DOI: 10.3987/COM-13-S(S)66
Selective Synthesis of Benzyl Enol Ethers of β-Dicarbonyl Compounds in Basic Condition and the Application towards Synthesis of Naphthoquinones

Kazuaki Katakawa, Dai Yonenaga, Tomoyo Terada, Naoya Aida, Airi Sakamoto, Keishi Hoshino, and Takuya Kumamoto*

Research Institute of Pharmaceutical Sciences, Musashino University, 1-1-20 Shinmachi Nishitokyo Tokyo, Japan

Abstract
Selective synthesis of benzyl enol ether of β-tetronic acids and β-dicarbonyl compounds in basic condition was examined. Benzylation of α-methyl-β-tetronic acid with benzyl tosylate in the presence of potassium carbonate gave the corresponding benzyl enol ether exclusively. The reaction of β-tetronic acid and cyclic 1,3-diketones gave the O-benzyl adducts preferentially than the C,O-dibenzylated ones. Diels-Alder reaction of furan derived the benzyl enol ether of α-methyl-β-tetronic acid and benzyne furnished the functionalized napthoquinone derivatives.

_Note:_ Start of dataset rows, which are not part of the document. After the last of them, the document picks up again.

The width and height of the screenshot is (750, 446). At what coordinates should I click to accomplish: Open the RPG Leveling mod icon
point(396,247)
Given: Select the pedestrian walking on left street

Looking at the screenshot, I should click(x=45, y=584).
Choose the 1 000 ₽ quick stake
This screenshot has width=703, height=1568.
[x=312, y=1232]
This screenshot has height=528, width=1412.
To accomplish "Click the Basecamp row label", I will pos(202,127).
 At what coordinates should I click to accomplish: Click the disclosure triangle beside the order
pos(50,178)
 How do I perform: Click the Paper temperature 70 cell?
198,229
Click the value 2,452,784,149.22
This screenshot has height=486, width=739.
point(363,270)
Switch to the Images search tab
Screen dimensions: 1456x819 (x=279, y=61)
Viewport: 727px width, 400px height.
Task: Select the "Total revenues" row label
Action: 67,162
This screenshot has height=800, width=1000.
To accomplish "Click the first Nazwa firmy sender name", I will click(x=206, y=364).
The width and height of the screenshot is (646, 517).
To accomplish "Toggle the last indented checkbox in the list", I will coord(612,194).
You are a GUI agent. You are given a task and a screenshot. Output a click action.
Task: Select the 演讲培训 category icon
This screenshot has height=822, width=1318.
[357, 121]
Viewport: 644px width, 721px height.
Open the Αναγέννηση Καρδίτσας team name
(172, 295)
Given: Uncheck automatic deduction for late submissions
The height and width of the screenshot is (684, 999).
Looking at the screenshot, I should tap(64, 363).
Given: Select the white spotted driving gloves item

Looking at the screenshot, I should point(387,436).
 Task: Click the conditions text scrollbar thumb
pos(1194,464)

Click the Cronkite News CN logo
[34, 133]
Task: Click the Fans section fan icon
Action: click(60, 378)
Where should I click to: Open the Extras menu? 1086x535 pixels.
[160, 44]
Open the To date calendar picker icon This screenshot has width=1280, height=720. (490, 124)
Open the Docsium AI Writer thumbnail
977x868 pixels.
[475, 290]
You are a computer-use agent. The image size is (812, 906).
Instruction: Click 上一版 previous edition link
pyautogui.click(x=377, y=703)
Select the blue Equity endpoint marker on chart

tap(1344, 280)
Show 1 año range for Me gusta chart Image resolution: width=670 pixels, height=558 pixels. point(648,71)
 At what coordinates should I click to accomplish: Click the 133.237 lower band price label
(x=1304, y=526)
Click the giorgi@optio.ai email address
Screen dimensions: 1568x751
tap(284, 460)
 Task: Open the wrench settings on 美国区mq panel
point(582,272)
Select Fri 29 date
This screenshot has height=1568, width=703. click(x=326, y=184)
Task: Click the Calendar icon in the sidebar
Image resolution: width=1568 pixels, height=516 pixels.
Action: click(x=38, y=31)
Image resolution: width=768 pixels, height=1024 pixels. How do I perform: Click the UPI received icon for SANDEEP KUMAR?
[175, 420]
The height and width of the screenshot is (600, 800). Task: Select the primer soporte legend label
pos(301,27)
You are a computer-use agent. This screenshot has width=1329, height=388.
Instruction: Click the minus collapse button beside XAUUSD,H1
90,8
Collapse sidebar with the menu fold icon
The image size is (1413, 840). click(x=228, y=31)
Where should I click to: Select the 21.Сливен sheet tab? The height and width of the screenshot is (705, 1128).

Enol ethers of β-tetronic acids (4-O-alkyl β-tetronates) 1 are versatile building blocks in natural product synthesis and medicinal chemistry (Figure 1).1 Synthesis of these compounds is normally achieved by treating β-tetronic acids 2 and alcohols in the presence of acid catalyst.2 Mitsunobu reaction condition3 and alkylation in basic condition4 are another candidates and can be applicable to acid-sensitive substrates. The drawback of these conditions is the selectivity of C- / O-alkylation, in which C-alkylated 3 (or C,O-dialkylated 4) β-dicarbonyl compounds can be generated in this reaction system. For example, CsF-mediated O-selective alkylation of tetronic acid was achieved in high selectivity with alkyl halides with low reactivity such as ethyl iodide, however, low selectivity was observed when more reactive alkyl halide such as benzyl bromide was utilized.4b As a part of our projects of synthetic studies of natural products including naphthoquinones such as teretifoliones B (5),5 we have planned construction of oxygen-functionalized naphthoquinones via Diels-Alder reaction (DAR) of furans from enol ethers of β-tetronic acids and benzyne.6 In this report, we wish to report the selective synthesis of benzyl enol ethers of β-tetronic acids and some β-diketones in basic condition and the application of the benzyl enol ether to naphthoquinone synthesis via DAR with benzyne.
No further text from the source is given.